06. Sep 2001 20:31, ergänzt 02. Okt 2001 18:22
Die Leserbriefe im September 2001

Wolfgang Müller, Köln
Betr.: NZ-Spezial: Terror-Krieg
Ihre Überschrift «Terror-Krieg» missfällt mir sehr! Es hat einen schrecklichen Terrorangriff gegeben. doch herrscht weder Krieg, noch will irgend jemand, dass es zu irgend einem Krieg kommt. Also suggerieren sie nicht ständig und an exponierter Stelle, dass ein Terrorkrieg im Gange ist. Oder wollen sie, dass wir wieder Bunker bauen oder zuhauf zu den Waffen laufen? Das ist doch genau das, was der Terrorismus bezwecken will!


Dr. Christof Rehbein, Offenbach
Ich bin ja eigentlich eher ein Anhänger ganz klassisch auf Papier gedruckter Information, will sagen der Zeitung im eigentlichen Sinn, aber Ihr Konzept gefällt mir ganz außerordentlich gut. Seriöser Journalismus im Netz - sehr angenehm zu lesen.

Betr.: Anschlagserie in den USA
Thorsten Windus, Hannover
Ich möchte Ihnen für Ihre hervorragende Arbeit danken.
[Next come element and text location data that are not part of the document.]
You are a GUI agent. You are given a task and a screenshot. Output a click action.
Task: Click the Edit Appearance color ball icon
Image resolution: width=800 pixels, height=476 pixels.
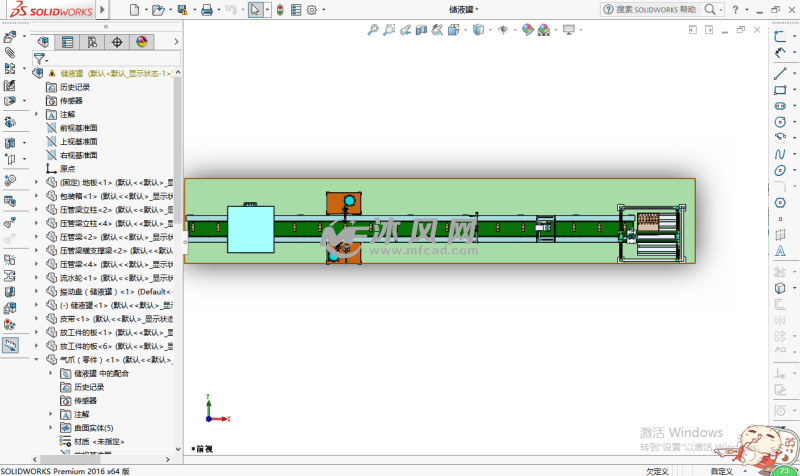point(527,30)
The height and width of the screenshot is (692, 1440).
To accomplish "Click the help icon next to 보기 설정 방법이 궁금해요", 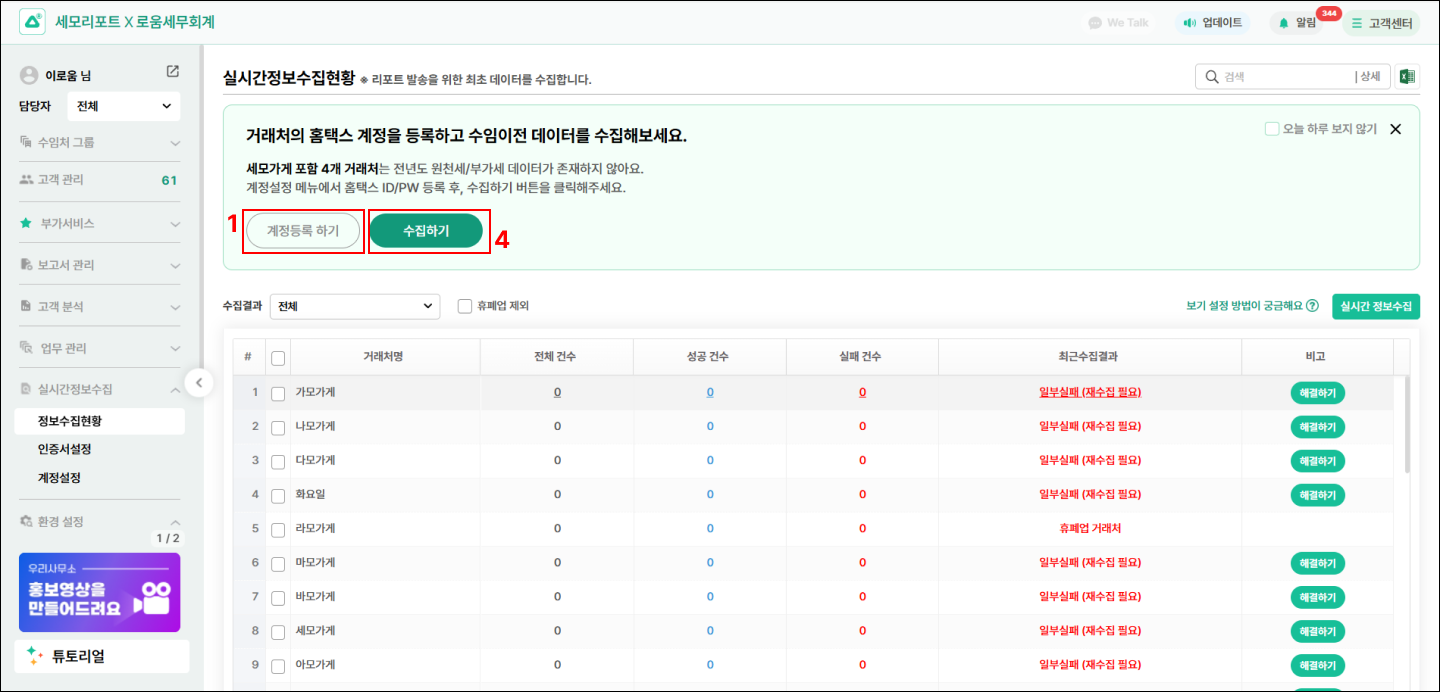I will click(1312, 306).
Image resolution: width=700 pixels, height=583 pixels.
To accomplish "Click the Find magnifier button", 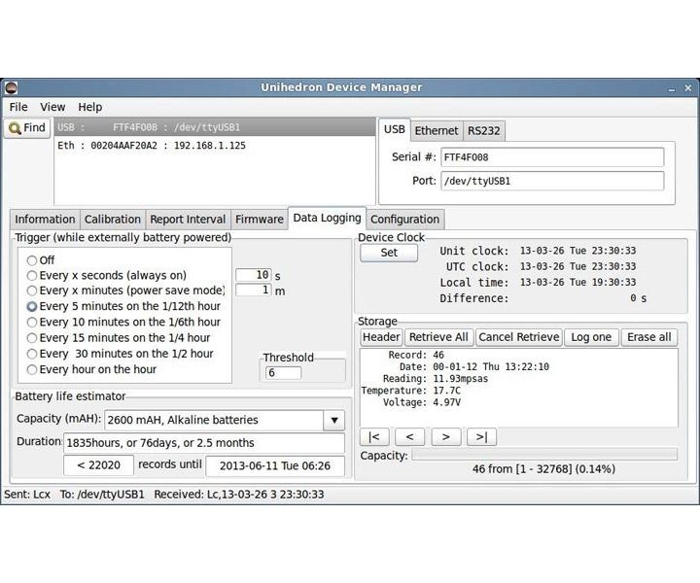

Aufgrund einer Eilmeldung von Ihnen wurde ich gestern auf die Katastrophe aufmerksam und konnte die Information an unsere Mitarbeiter weitergeben. Im Laufe des Nachmittags zeigte sich, dass Ihre Website die einzige war, auf der man noch einigermaßen Informationen bekommen konnte, Cnn, ntv und N24 waren bereits in die Knie gegangen. Für die Kollegen, die in ihren Büros saßen und kein Radio und Fernsehen hatten, eine hervorragende Informationsquelle.

Ulrich Schroeter, Strausberg
Ihnen grosses Lob nicht nur wegen der Aktualität der Meldungen, sondern auch für die «Chronologie der Anschläge». Meines Wissens die einzige Agentur, die einem hilft, durch Überblick die wesentlichen Grundtatsachen zu verstehen.


Sandra Engelhardt, Wenzenbach
Kompliment! Keine Seite im Internet hat so schnell und ausführlich auf die Terroranschläge in den USA reagiert. Wo andere Seiten im wahrsten Sinne des Wortes zusammenbrachen, blieb die Netzeitung «stehen». Nur das Radio war schneller, aber dort gibt es keine Bilder

Christian B. Eichner, Rosario/Argentinien
Erst ungläubig, dann fassungslos und dann ohmächtig habe ich die Terrorangriffe in den USA verfolgt. Nachdem ich hier bei meinem Praktikumsstelle in Argentinien etwas von den Medien abgeschnitten habe ich die Entwicklung im Internet verfolgt. Ich moechte Ihnen ein großes Lob aussprechen für ihr Angebot. Alle anderen mir bekannten Nachrichtenquellen konnten der Entwicklung nicht folgen. Die Netzeitung war am uebersichtlichsten und hat die besten Informationen geliefert. Ich werde Netzeitung.de in Zukunft als Startseite festlegen.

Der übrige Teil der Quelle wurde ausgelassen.